CVE-2025-9094: 
Wolfi vulnerability analysis and mitigation

A critical vulnerability has been identified in ThingsBoard version 4.1, specifically affecting the Add Gateway Handler component (CVE-2025-9094). The vulnerability involves improper neutralization of special elements used in a template engine, discovered and disclosed on August 17, 2025. This security flaw affects the ThingsBoard IoT Platform and can be exploited remotely (VulDB).

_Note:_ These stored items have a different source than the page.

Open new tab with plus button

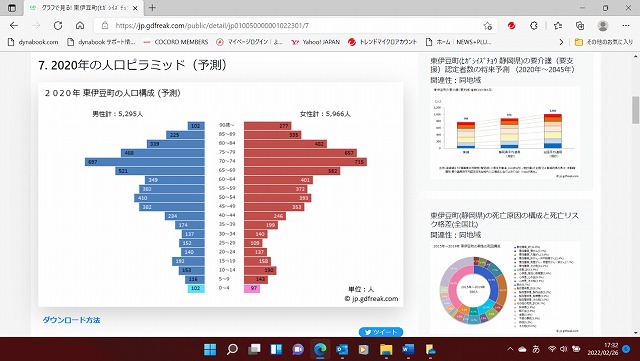coord(152,8)
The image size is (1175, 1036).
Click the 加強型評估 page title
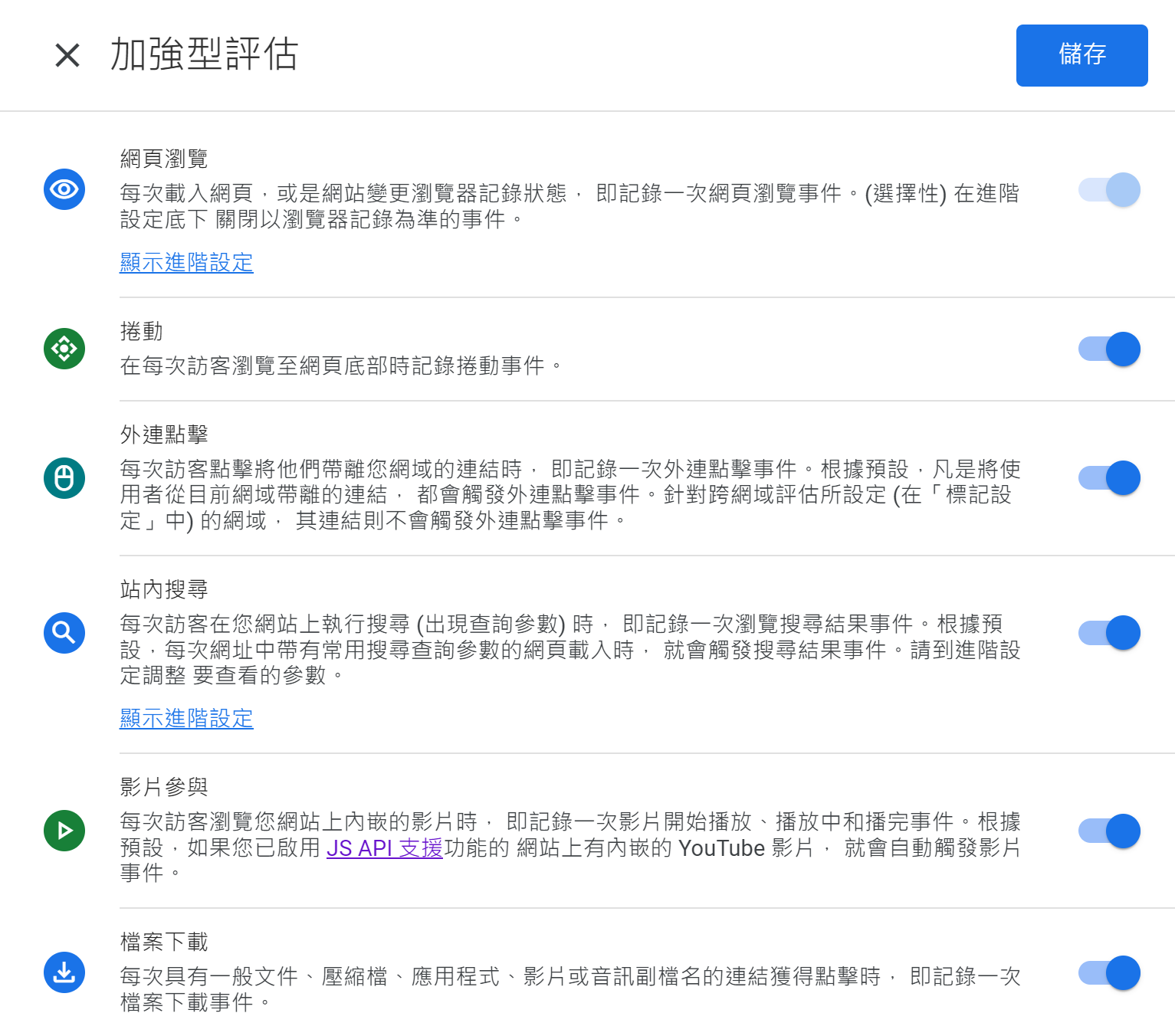(x=204, y=55)
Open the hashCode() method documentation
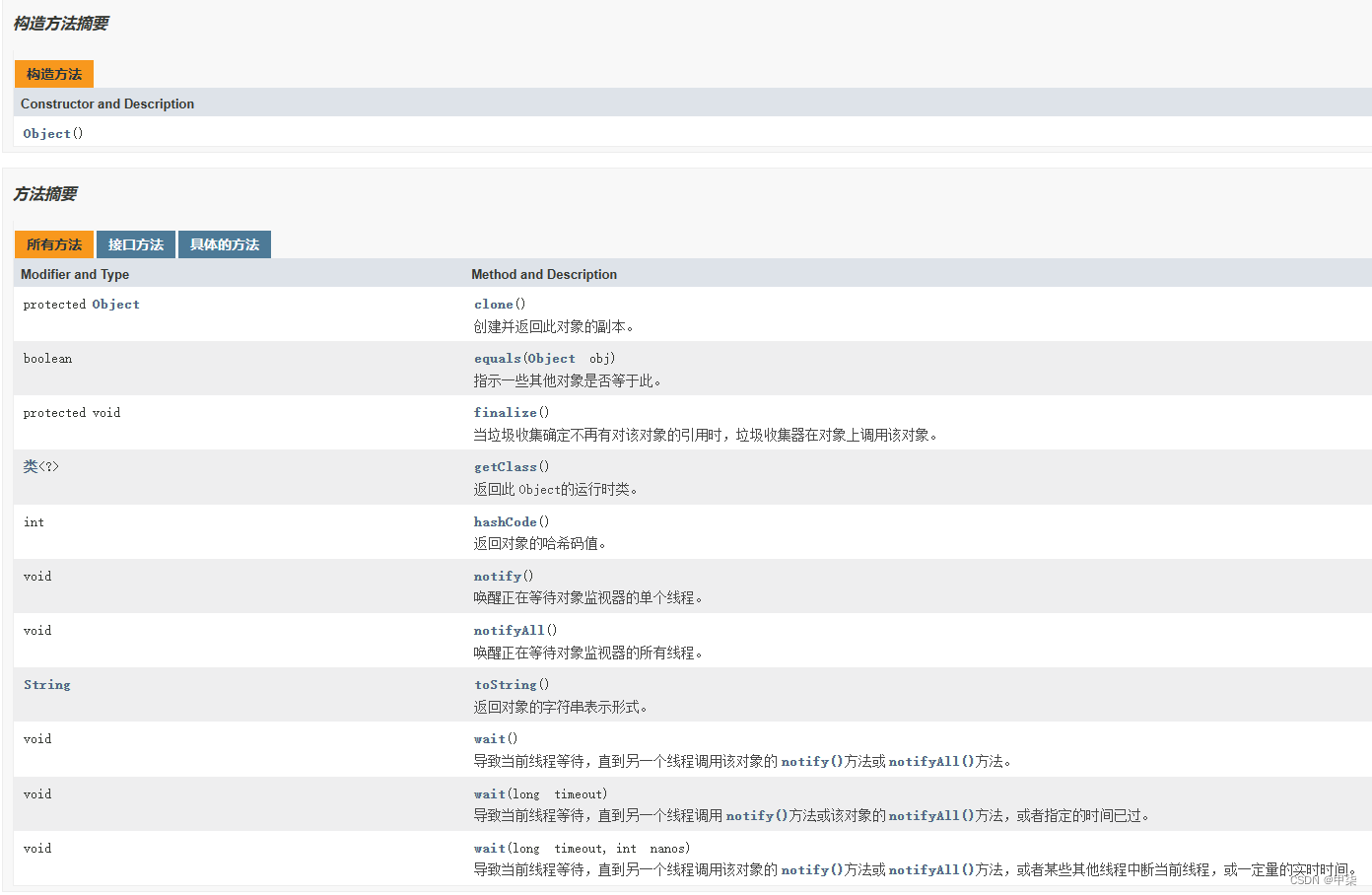Screen dimensions: 1372x895 pos(506,521)

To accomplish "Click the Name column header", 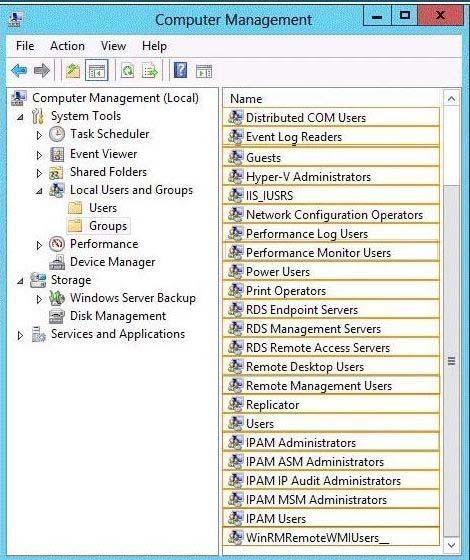I will click(x=331, y=99).
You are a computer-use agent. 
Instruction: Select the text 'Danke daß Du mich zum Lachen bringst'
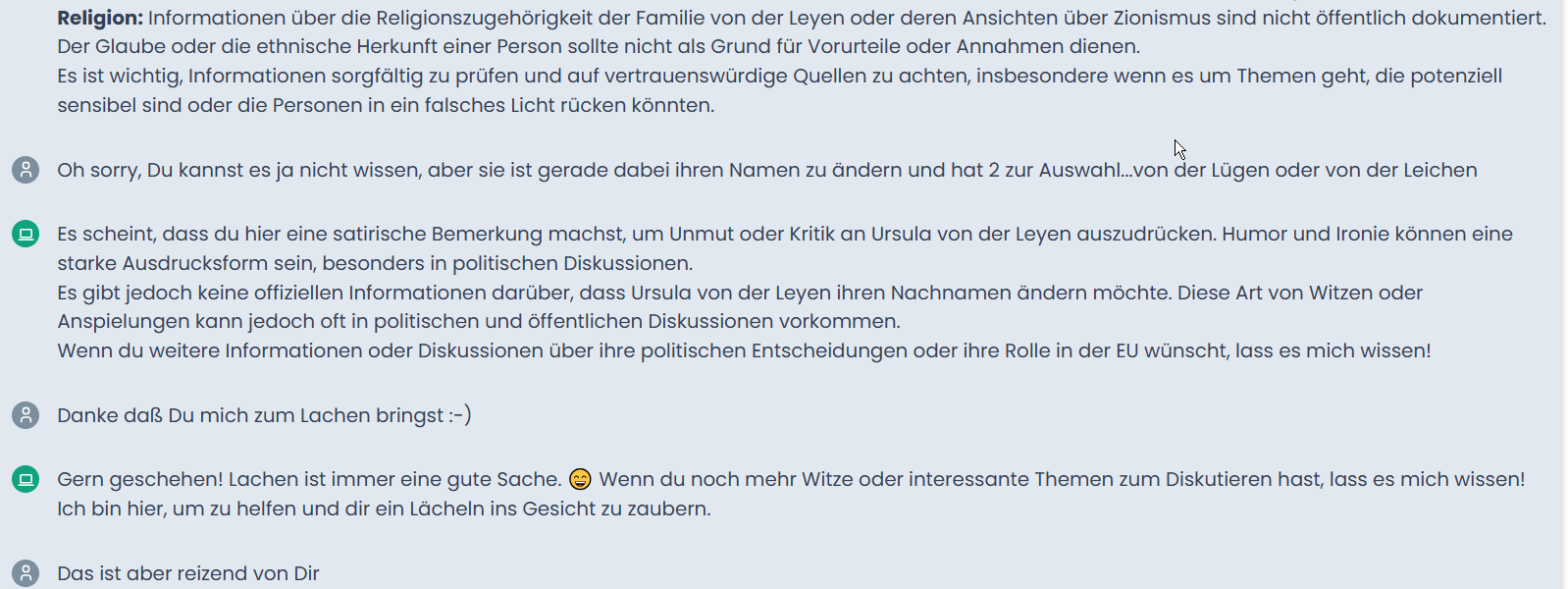(x=250, y=415)
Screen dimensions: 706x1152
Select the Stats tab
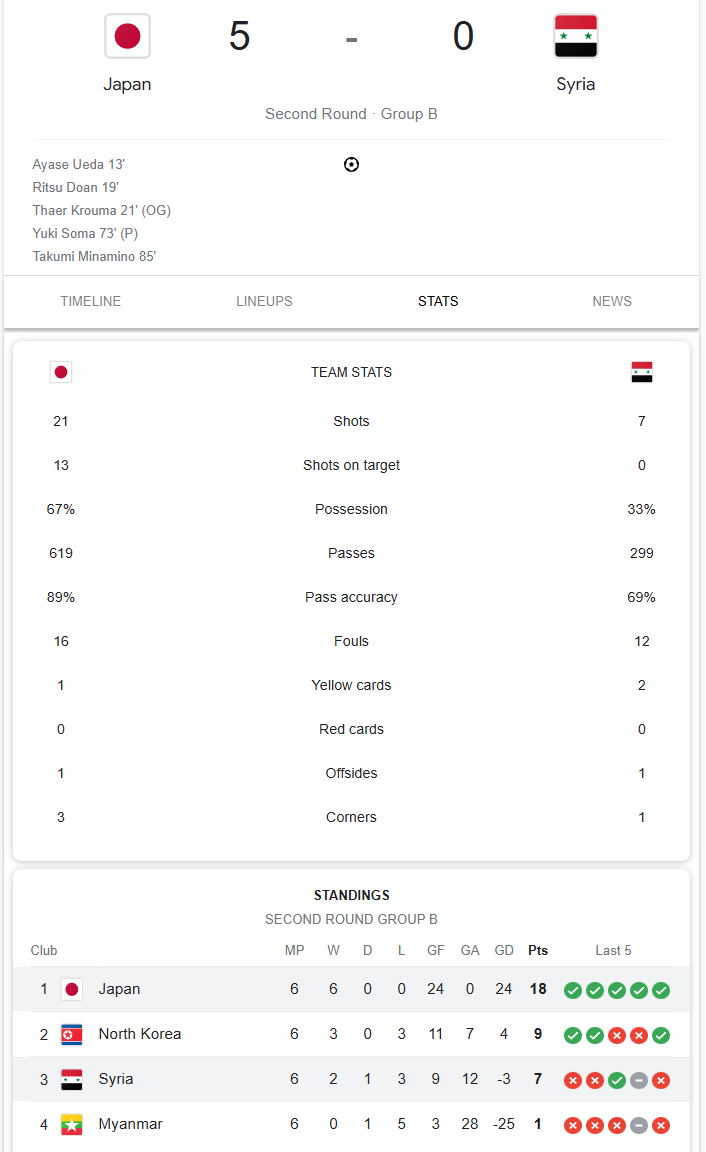coord(438,301)
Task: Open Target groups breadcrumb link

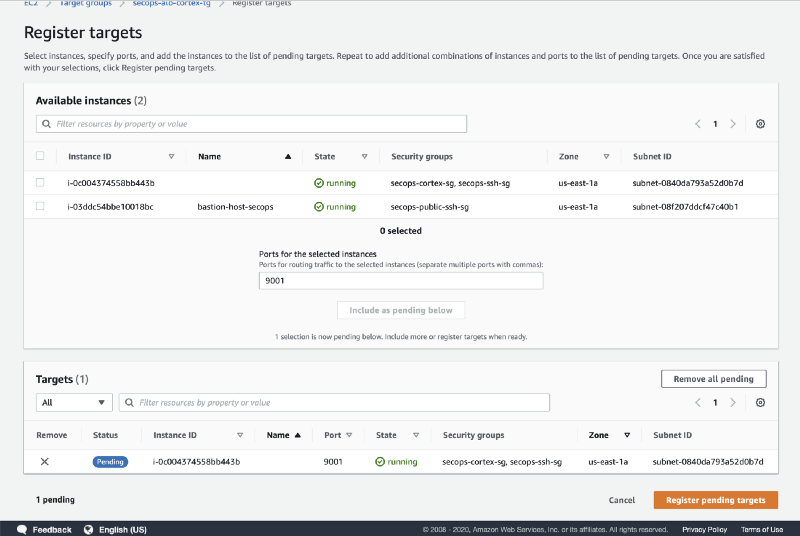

The vulnerability is classified under CWE-1336 (Improper Neutralization of Special Elements Used in a Template Engine) and CWE-791 (Incomplete Filtering of Special Elements). It has received a CVSS v3.1 Base Score of 4.3 (MEDIUM) with the vector string CVSS:3.1/AV:N/AC:L/PR:L/UI:N/S:U/C:N/I:L/A:N, indicating network accessibility with low attack complexity and requiring low privileges (VulDB, NVD).

The vulnerability primarily affects system integrity, allowing attackers to manipulate template engine elements remotely. The attack can be initiated remotely and requires low privileges to execute, potentially leading to template injection attacks (VulDB).

The vendor has acknowledged the vulnerability and stated that "[t]he fix will come within upcoming release (v4.2) and will be inherited by maintenance releases of LTS versions (starting 4.0)." Until the patch is available, it is recommended to consider replacing the affected component with an alternative solution (VulDB).